The package reinforces the existing pyhton code with datagroks’ visualization and data processing tools. The pipeline itself is designed with scientific community in mind, standartizing and thus facilitating the usual ECG, EEG, EDA, etc. signal processing workflows. The fusion of manual and automated steps is largely enabled by our interactive viewers, scripting capabilities, detector functions,data augmentation,and a curated collection of scientific methods.

In particular, project’s initial goals are:

• automatically read various biosensor file formats
  • integrate with the built-in file share browser
• provide efficient interactive visualizations for raw biosensor data
  • including domain-specific visualizations, such as “head view” for EEG
• provide efficient ways for manipulating raw biosensor data (marking regions, etc)
• provide a collection of high-performance DSP algorithms
• detect type of signals, along with the metadata (sampling rate, etc)
• automatically suggest analyses and pipelines applicable to the current dataset
  • Example: “Extract step count” for the accelerometry data
• visually define pipelines
• derive high-level features out of the raw biosensor signal
• allow to build predictive models by integrating previously defined pipelines with the Datagrok’s predictive modeling capabilities
  • Example: training a model to find “bad” quality segments based on the manually annotated data

Currently, the project is in its early stages and we welcome you to contribute your ideas to this thread.
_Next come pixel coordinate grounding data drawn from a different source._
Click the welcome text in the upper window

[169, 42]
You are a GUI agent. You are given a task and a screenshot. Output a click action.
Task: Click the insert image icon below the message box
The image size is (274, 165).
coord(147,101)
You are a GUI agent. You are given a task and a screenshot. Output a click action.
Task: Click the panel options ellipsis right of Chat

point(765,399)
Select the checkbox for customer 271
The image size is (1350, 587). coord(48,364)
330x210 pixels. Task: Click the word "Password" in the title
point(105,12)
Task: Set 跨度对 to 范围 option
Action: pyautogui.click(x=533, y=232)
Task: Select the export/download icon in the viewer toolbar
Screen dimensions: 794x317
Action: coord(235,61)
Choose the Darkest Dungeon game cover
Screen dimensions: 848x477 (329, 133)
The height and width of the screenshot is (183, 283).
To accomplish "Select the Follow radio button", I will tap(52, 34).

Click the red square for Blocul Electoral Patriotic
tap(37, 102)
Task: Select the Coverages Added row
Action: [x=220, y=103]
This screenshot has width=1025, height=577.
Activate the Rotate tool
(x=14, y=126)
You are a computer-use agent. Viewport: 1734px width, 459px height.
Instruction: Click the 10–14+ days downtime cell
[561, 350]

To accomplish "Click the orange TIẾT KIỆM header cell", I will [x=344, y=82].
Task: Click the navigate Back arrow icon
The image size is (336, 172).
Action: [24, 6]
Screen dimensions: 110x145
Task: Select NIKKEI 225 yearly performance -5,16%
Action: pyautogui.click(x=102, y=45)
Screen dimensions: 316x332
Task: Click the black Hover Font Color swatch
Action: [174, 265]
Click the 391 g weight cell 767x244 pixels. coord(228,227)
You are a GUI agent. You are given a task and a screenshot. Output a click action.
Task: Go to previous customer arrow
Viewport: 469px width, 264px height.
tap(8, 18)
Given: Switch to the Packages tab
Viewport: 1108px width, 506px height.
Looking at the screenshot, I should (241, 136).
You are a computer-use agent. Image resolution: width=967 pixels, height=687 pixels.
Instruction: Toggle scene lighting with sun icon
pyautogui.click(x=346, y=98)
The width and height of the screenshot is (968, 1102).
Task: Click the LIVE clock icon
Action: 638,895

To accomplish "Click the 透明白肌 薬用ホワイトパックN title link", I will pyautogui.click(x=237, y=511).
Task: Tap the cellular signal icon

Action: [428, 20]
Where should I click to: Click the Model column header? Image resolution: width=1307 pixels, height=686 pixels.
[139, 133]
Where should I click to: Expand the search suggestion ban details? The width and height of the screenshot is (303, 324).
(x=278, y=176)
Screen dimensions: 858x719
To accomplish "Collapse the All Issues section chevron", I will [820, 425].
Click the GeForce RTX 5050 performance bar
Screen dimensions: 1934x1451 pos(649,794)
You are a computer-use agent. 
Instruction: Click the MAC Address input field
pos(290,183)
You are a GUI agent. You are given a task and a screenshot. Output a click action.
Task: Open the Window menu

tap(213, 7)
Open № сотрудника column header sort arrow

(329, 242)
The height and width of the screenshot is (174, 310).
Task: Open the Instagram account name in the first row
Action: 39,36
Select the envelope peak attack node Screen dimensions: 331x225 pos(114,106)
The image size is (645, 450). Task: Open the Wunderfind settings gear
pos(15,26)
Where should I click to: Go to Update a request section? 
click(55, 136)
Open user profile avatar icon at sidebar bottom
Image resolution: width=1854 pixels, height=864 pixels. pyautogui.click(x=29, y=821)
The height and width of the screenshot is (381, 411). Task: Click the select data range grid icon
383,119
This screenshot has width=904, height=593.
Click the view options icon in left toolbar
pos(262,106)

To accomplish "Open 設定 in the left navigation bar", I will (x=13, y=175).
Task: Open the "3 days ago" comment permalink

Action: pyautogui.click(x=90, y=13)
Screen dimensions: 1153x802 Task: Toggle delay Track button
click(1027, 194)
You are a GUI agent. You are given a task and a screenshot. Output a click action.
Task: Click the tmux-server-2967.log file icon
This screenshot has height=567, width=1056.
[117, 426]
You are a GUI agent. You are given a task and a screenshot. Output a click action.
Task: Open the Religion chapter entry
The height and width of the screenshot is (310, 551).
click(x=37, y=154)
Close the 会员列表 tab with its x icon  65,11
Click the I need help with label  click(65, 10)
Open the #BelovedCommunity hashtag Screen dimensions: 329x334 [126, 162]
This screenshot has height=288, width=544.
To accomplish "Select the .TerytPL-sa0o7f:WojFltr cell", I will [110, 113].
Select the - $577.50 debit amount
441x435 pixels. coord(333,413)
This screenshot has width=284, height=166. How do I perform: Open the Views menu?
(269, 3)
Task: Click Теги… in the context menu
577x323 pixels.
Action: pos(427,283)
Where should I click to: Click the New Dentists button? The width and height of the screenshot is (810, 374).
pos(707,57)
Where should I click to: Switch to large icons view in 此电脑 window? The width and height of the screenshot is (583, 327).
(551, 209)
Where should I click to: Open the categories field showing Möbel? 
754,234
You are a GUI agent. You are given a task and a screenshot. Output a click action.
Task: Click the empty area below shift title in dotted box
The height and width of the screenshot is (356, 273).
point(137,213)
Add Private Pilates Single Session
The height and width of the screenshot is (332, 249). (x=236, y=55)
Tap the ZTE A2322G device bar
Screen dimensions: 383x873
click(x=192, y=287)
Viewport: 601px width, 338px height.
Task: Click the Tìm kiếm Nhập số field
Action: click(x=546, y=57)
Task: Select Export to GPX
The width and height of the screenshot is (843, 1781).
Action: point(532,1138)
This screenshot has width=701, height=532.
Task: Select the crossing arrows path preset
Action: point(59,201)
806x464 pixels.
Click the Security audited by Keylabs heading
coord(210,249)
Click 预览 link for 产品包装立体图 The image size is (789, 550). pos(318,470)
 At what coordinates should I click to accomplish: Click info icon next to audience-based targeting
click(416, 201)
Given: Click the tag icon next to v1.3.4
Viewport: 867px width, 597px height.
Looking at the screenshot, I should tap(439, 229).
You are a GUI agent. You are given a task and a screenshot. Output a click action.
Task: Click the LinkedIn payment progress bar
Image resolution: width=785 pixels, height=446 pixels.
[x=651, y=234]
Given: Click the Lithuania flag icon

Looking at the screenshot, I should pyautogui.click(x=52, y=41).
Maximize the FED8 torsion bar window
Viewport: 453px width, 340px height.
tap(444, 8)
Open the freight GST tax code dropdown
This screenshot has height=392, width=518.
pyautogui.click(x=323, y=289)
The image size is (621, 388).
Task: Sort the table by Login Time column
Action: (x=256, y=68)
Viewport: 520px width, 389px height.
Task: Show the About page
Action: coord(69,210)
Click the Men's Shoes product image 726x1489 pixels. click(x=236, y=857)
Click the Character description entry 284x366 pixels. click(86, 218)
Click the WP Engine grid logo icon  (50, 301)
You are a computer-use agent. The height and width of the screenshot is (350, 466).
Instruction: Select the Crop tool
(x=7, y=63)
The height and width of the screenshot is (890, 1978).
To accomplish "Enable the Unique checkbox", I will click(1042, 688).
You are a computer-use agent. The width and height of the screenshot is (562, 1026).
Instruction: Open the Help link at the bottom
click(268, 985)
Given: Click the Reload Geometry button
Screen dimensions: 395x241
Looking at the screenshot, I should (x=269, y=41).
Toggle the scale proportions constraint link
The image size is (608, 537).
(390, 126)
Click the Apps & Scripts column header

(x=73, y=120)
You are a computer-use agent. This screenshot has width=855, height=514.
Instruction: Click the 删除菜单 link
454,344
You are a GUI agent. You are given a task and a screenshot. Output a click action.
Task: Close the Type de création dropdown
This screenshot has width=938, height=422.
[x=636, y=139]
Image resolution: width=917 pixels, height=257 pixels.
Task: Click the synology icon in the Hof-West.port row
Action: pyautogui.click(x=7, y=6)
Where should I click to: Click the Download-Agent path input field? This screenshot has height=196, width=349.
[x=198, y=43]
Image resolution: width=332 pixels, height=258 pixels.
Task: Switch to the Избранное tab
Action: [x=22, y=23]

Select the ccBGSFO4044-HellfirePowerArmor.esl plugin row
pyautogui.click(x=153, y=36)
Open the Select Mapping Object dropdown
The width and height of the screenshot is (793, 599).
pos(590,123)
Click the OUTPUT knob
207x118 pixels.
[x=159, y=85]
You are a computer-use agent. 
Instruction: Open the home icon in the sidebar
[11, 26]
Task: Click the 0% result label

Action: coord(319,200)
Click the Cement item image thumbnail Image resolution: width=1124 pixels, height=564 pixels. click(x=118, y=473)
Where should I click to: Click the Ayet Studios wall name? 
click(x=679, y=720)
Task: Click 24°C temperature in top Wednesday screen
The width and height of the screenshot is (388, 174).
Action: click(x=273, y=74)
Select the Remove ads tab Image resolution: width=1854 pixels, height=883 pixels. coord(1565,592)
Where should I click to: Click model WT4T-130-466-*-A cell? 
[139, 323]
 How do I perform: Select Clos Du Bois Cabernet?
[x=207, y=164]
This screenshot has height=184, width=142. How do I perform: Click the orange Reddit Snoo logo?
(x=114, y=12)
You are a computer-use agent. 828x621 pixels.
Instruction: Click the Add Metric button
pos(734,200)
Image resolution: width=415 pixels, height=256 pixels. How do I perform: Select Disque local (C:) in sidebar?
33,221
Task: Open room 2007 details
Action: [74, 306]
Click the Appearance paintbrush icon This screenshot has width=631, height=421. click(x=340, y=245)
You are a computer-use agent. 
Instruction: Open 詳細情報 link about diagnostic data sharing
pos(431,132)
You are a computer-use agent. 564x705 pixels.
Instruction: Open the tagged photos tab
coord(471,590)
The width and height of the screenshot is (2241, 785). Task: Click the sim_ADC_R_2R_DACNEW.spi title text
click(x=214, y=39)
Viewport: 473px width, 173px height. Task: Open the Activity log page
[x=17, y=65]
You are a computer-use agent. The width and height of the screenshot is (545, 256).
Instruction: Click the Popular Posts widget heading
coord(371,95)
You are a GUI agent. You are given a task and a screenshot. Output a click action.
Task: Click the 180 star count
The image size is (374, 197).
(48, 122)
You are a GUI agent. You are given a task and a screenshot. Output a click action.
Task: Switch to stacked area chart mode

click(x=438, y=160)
I love this initiative - indeed, our platform has all the necessary pieces, but still, stitching it all together and providing a coherent user experience is no small task. I would suggest to start small, restrict the biosensors to a couple of most commonly used and easily interpretable ones (perhaps ECG?), focus on the well-established and useful analyses and pipelines, build a “killer demo” case that would demonstrate the possibilities of the framework, and grow from there.

Having the right data to work with is very important, I can’t stress this enough. We would need to find a publicly available, anonymized in order to not contain any personally identifiable information (this is very important for multiple reasons) collection of various biosensor files that we can host on our platform. Not only would they serve as a sort of benchmark and a demo of our capabilities, but also our file share browser would serve as a natural starting point - a user would open a folder with data, click on a file, see the analysis suggestions and features that could possibly be derived from it, etc. Any ideas?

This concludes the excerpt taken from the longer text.